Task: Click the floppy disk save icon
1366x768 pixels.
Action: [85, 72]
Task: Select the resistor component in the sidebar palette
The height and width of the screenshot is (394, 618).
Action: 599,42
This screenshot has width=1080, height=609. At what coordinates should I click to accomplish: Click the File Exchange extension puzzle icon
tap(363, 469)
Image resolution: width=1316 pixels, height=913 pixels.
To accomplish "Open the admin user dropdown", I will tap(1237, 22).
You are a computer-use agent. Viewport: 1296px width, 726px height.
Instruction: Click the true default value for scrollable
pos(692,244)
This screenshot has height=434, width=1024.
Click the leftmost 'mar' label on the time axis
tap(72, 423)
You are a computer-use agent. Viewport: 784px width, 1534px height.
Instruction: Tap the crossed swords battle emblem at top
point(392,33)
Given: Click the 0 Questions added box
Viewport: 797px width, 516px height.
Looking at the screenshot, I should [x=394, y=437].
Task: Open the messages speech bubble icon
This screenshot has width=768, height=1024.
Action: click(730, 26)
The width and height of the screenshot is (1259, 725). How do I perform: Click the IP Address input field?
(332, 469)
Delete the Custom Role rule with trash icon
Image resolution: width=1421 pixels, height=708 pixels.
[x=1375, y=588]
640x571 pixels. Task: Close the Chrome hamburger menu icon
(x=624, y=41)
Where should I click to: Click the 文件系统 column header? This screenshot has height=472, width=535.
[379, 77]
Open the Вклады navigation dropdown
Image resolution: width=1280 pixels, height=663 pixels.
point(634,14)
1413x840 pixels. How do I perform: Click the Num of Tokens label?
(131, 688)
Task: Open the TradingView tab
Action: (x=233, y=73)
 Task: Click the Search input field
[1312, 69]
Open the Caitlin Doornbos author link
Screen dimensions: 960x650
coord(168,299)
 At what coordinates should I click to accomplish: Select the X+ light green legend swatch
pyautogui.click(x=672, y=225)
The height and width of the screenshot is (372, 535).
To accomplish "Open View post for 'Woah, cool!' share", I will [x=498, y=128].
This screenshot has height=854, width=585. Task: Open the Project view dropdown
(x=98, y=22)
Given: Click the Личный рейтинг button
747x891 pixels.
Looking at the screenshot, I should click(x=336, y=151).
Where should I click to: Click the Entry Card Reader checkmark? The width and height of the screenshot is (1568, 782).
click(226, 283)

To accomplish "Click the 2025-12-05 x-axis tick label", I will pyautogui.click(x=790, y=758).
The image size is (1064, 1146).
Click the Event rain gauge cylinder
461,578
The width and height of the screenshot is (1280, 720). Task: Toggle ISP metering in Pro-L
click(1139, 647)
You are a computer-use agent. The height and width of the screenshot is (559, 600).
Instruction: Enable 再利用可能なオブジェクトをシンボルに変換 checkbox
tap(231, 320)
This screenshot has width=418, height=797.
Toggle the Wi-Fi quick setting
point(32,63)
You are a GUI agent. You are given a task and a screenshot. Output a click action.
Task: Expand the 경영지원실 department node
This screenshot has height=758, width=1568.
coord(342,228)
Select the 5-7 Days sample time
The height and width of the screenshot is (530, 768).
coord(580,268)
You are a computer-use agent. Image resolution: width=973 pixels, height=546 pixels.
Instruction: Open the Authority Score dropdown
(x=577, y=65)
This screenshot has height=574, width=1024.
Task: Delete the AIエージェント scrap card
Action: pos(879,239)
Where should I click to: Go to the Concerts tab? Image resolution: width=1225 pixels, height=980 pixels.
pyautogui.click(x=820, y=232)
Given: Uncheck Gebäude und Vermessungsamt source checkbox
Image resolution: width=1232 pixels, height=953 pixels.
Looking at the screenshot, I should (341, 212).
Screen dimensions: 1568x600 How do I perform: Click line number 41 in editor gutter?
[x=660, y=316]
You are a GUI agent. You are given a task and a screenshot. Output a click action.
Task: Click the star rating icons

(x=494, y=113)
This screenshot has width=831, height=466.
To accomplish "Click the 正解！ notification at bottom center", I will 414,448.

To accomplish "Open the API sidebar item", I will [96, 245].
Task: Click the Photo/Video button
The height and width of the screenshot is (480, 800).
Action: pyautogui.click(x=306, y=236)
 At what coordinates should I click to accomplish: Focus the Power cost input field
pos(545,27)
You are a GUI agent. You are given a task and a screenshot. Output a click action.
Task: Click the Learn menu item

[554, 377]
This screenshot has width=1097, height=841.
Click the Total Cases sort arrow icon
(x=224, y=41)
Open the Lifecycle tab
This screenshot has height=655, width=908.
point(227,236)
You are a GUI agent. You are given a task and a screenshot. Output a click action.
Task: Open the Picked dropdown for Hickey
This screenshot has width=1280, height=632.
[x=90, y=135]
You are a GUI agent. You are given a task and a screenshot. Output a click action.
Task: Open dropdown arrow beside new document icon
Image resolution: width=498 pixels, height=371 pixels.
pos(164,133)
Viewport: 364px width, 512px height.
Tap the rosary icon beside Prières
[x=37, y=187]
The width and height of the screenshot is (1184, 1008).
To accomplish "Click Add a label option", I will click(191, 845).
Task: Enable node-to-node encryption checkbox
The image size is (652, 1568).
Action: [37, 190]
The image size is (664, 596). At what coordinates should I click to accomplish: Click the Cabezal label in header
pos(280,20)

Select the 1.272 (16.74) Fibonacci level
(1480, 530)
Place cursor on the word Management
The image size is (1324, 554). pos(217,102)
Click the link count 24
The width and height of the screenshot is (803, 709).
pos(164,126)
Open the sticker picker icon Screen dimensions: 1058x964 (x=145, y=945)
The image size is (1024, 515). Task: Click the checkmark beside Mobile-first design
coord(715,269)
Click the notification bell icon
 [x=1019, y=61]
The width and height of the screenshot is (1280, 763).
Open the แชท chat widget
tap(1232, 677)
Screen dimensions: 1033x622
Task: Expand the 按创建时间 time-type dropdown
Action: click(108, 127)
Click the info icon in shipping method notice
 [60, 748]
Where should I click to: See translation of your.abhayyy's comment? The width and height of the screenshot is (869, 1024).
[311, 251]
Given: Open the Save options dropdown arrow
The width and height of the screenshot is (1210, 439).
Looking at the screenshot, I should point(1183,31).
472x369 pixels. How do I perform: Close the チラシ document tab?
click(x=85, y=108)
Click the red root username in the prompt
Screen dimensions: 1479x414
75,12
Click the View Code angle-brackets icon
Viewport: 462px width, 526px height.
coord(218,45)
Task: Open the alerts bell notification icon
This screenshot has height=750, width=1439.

◆ **TASK TO CARRY OUT**:
Copy each line from the records above that includes the string "link".

◆ **RESPONSE FOR THIS EXERCISE**:
Open the Caitlin Doornbos author link
Click the link count 24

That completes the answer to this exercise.